Infinite capacities
When children are taught to learn by rote, repeating phrases over and over again, sadly that does not mean that they necessarily understand what they are saying. Albert Einstein wrote, “Any fool can know. The point is to understand.”
I like the idea that the Latin word “educo” means “to draw out,” implying that teaching is a matter of drawing on the capacity of a student to understand more.
In my time as a teacher, I particularly enjoyed giving confidence to students who were slow to respond to questions in class. When I spoke directly to them and encouraged their response, they began to relax and find answers that had not come to them at first. They lost a sense of self- consciousness, particularly in relation to those around them, and began to find the confidence to speak. They demonstrated a greater capacity to understand more.

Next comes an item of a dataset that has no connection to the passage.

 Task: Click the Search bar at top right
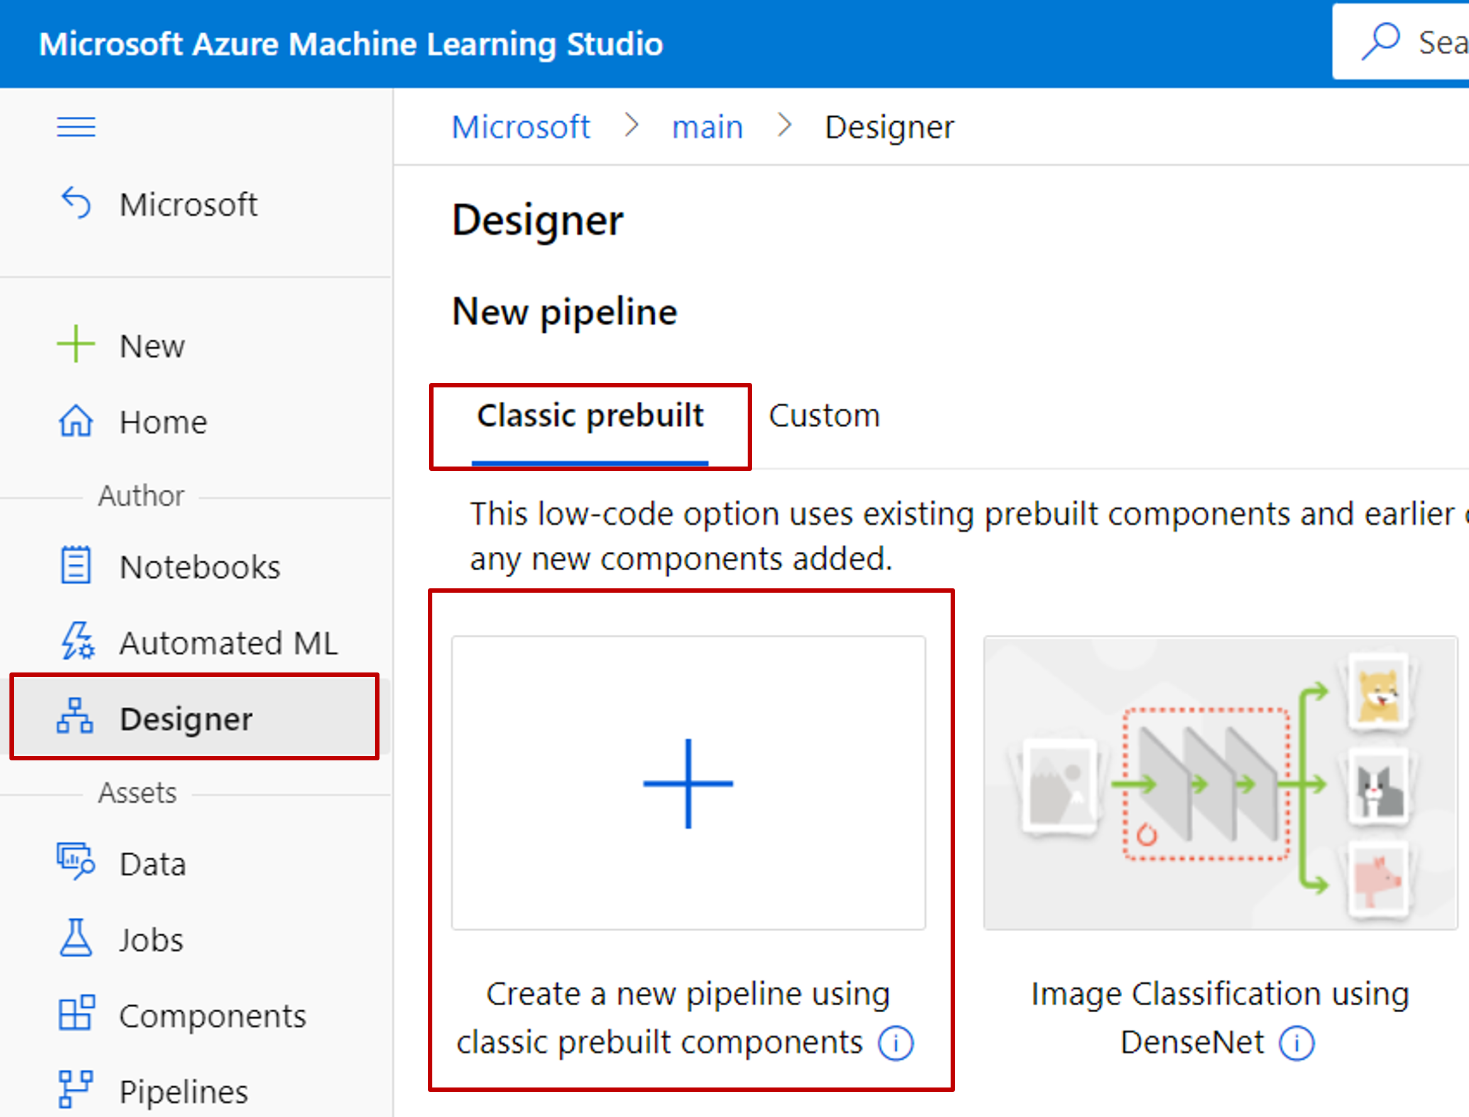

I find that teaching from an understanding on my part that everyone has God-given ability helps students overcome a lack of self-worth and move beyond the limitations that set them back.
When Moses lacked the confidence to plead for the freedom of his people before Pharaoh, God encouraged him with these words, “Now therefore go, and I will be with thy mouth, and teach thee what thou shalt say” (Exodus 4:12). Here Moses was being asked to recognize his capacity to listen to God and share God’s words with his people, but it was not a personal capability apart from God. Each one of us has, as God’s children, the capacity to excel beyond mere human expectations, because God, the divine Mind, expresses the full capacities of intelligence in us.
Christ Jesus recognized man’s completeness as the child of God, and we see this when he taught his followers, “Be ye therefore perfect, even as your Father which is in heaven is perfect” (Matthew 5:48). He showed that perfection is not a temporal, human quality, but a spiritual, eternal quality. His statement acknowledged that everyone in his or her true nature is created in the image and likeness of one, infinite God (see Genesis 1:26, 27). This likeness is not found in a finite, physical form but in the reflection of God, who is Spirit. Being spiritual then, what we reflect or express is limitless and cannot diminish or decay.
Mary Baker Eddy, the Discoverer and Founder of Christian Science, explains that when we strive to acknowledge the infinite basis of our divine source, God, we can overcome material limitations and find our capacity to do more: “When the human mind is advancing above itself towards the Divine, it is subjugating the body, subduing matter, taking steps outward and upwards” (“Message to The Mother Church 1902,” p. 10).
How encouraging it can be to those of us who find ourselves feeling limited in some way to realize that our capacity does not depend on human ability but on our growing understanding of our inseparability from God.